Cobalt is drilling on a complicated pre-salt formation on Angola Block 21 that could prove to hold one of the largest discoveries since the recent pre-salt finds off the coast of Brazil. Cobalt has a 40% working interest in each prospect in the block.
Cobalt is drilling with Diamond Offshore Corporation’s (DO) semisubmersible rig, Ocean Confidence at a cost of $360,000 per day. Today (Wednesday), Cobalt extended its contract with Diamond through mid-March of 2012 in order to drill two more wells. Competition for rigs is on the rise.
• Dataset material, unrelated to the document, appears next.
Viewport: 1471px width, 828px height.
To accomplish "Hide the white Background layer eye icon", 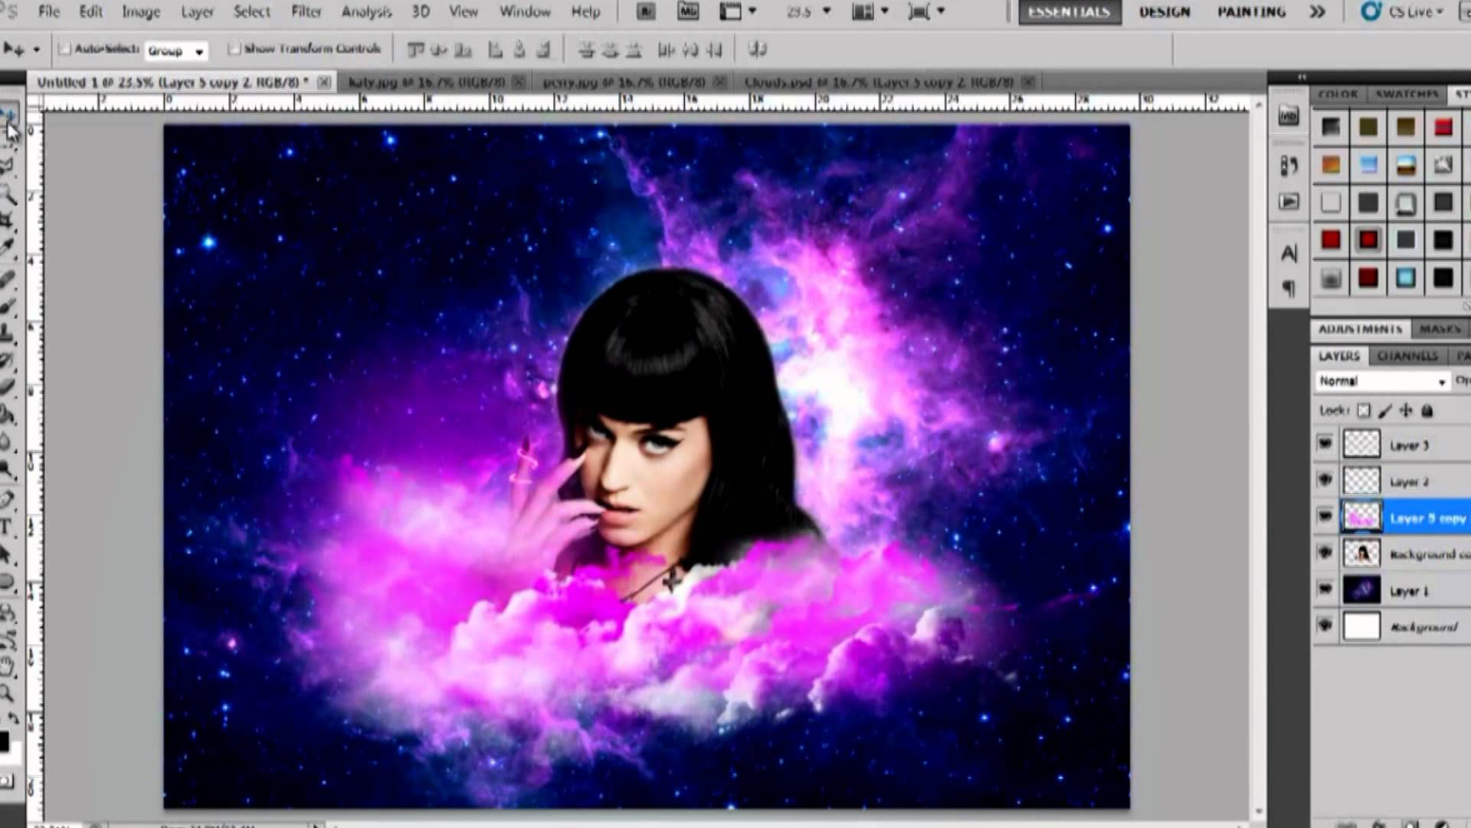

Ocean Confidence is destined for the Gulf of Mexico for use by Murphy Oil (MUR) later in 2012.
Cobalt also owns a 40% interest in Angola Block 20 that it intends to explore later in 2012 and 2013.
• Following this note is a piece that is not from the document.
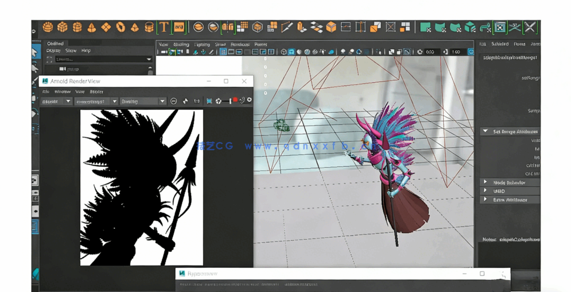The image size is (571, 292).
Task: Select the polygon cone shelf icon
Action: pyautogui.click(x=91, y=28)

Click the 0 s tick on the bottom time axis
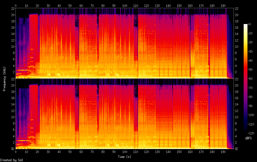16,152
The wildcatters have partnered up with Angola-based Nazaki Oil & Gas, which holds a 30% stake, and state-owned Sonangol Pewquisa & Producao, also with a 30% interest, and Alper Oil which holds the remaining 10%.
Cobalt appears to be well-connected—pardon the pun—with a shareholders roster that reads like a who’s who of international finance and intrigue. Top shareholders include the Carlyle Group/Riverstone Holdings, Goldman Sachs (GS), and First Reserve, each holding 21% of Cobalt’s outstanding shares, the Leland Stanford Foundation with 9%, and George Soros, who holds 1.7%.
The talent pool running Cobalt is top notch. Chairman of the Board and CEO Joseph H. Bryant has been drilling for oil for the past 30 years. He was the former President and COO of Unocal, and served BP (BP) as Chief of Exploration (Angola) Ltd., and president of BP Canada Energy. Mr. Bryant is also a board member of the American Petroleum Institute. James Farnsworth, Cobalt's Chief of Exploration was also a BP man. He ran BP's global exploration operations in America, Africa, South America, Russia, and the Far East. Michael D. Drennon, Excutive VP and General Manager of Cobalt Angola is a former Vice President for Parker Drilling (PKD).
This is a highly-speculative investment no matter how you slice it and dice it. With no proven oil or gas reserves, and quarterly losses stacking up, Cobalt’s third quarter 10Q reads like a “let me discourage you from investing in me” report.
More conservative investors will want to excercise caution with this stock. But for those inclined to high risk and wishing to participate in the Wild West of Angolan wild-catting, Cobalt might prove worthy of the speculation. However, the would-be speculator needs to fully understand the meaning of “dry-hole” and what such an event could do to the price of this stock. It is one thing to find oil, and it is another to successfully bring it to the surface.
I suspect the excitement building up over the potential pay-off will further propel the price of this stock upwards. With Goldman Sachs raising its target price from $14 to $21 and more news coming over the next few months, momentum players may wish to take a look on a pullback, given its four day run-up. Should Cobalt strike oil on its next prospect, this stock could be a real eye-popper. Should it fail, the price of this stock could drop faster than Newton's apple... OK, maybe just as fast.
For Seeking Alpha readers that read my recent article entitled Profiting from the Goldman Sachs A-List, I would like to note that I ran across Cobalt for the first time while perusing Goldman Sachs’ 13F filing and running a few screens against the list looking for high beta stocks that are currently outperforming the market on risk-on days.